## How to complete this task
Although the data below contains pictures, please reproduce only its words, exactly.
(Beginning of Provided data)
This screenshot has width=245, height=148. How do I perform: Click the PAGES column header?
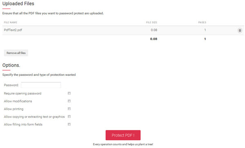(x=202, y=22)
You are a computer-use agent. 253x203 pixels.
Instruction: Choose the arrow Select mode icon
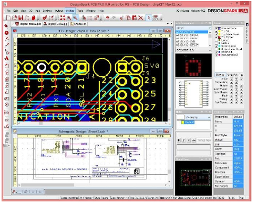click(149, 17)
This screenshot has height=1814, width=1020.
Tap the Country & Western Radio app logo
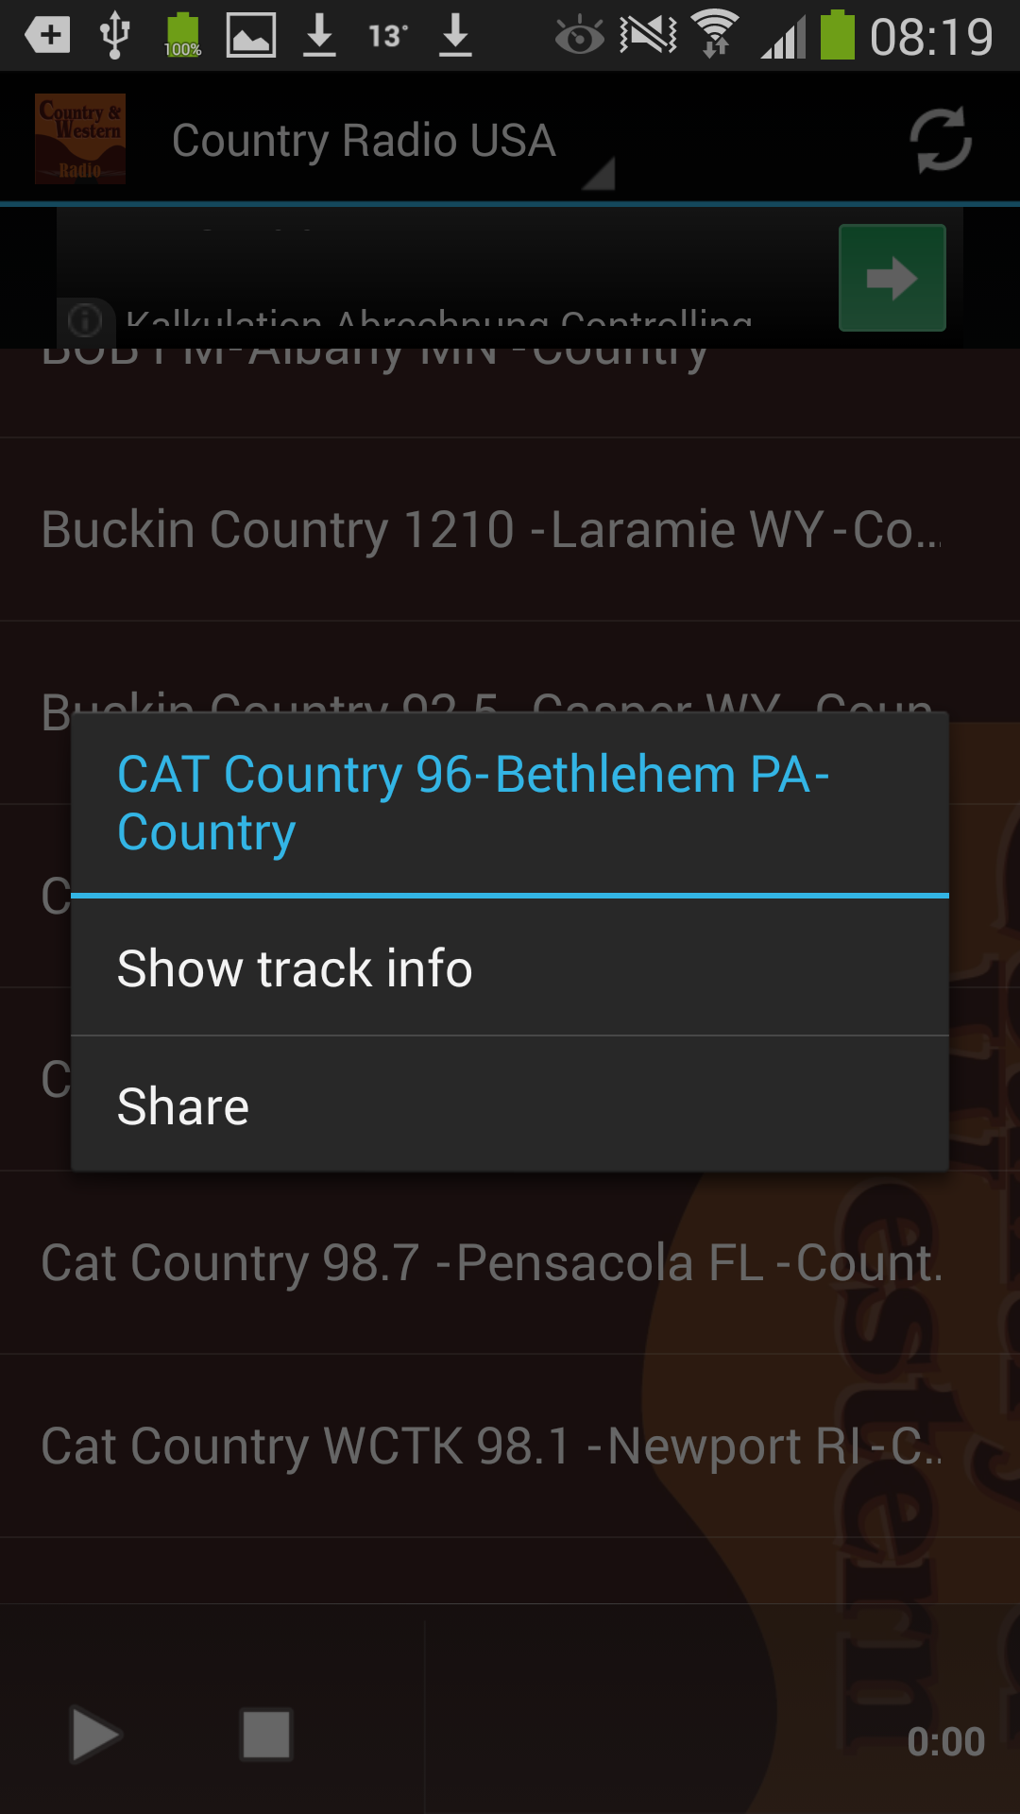80,139
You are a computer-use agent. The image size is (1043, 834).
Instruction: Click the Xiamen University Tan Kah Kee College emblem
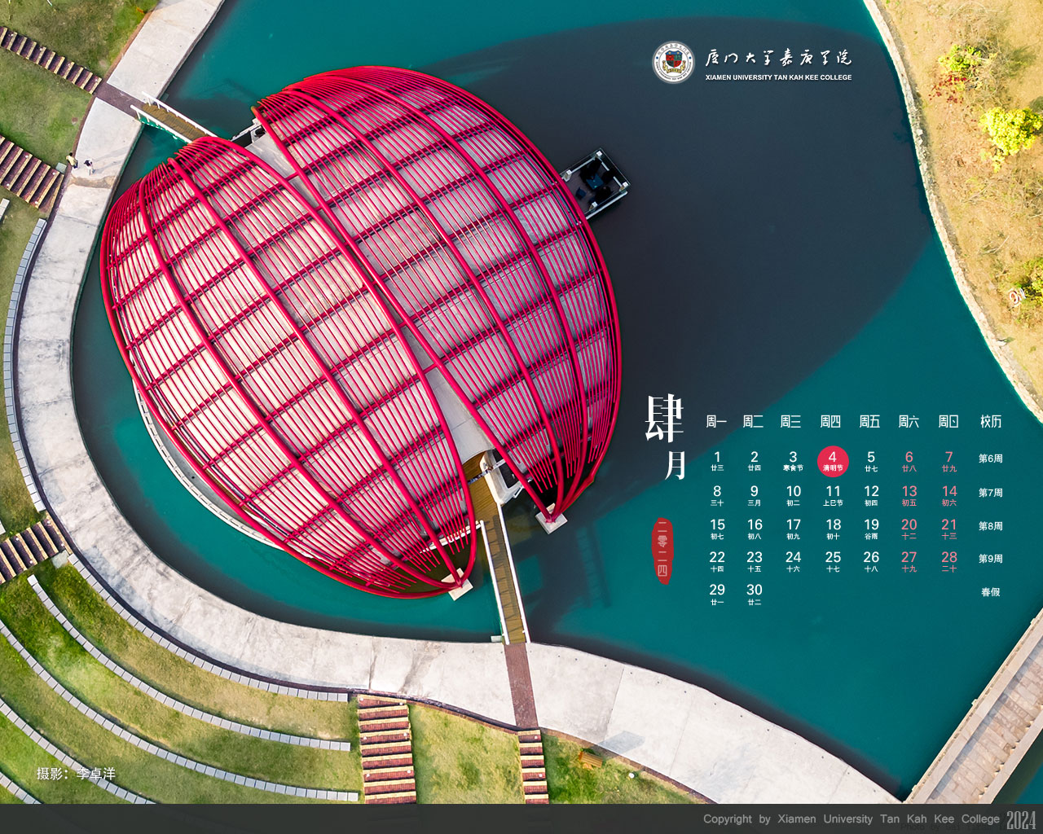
(End of Provided data)
## Your response
This screenshot has width=245, height=148. How do I perform: Click the PAGES column header?
(x=202, y=22)
You are a computer-use agent. 253x203 pixels.
Instruction: Choose the arrow Select mode icon
click(149, 17)
This screenshot has height=1814, width=1020.
Tap the Country & Western Radio app logo
80,139
You are a computer-use agent. The image size is (1043, 834).
Instruction: Click the Xiamen University Tan Kah Kee College emblem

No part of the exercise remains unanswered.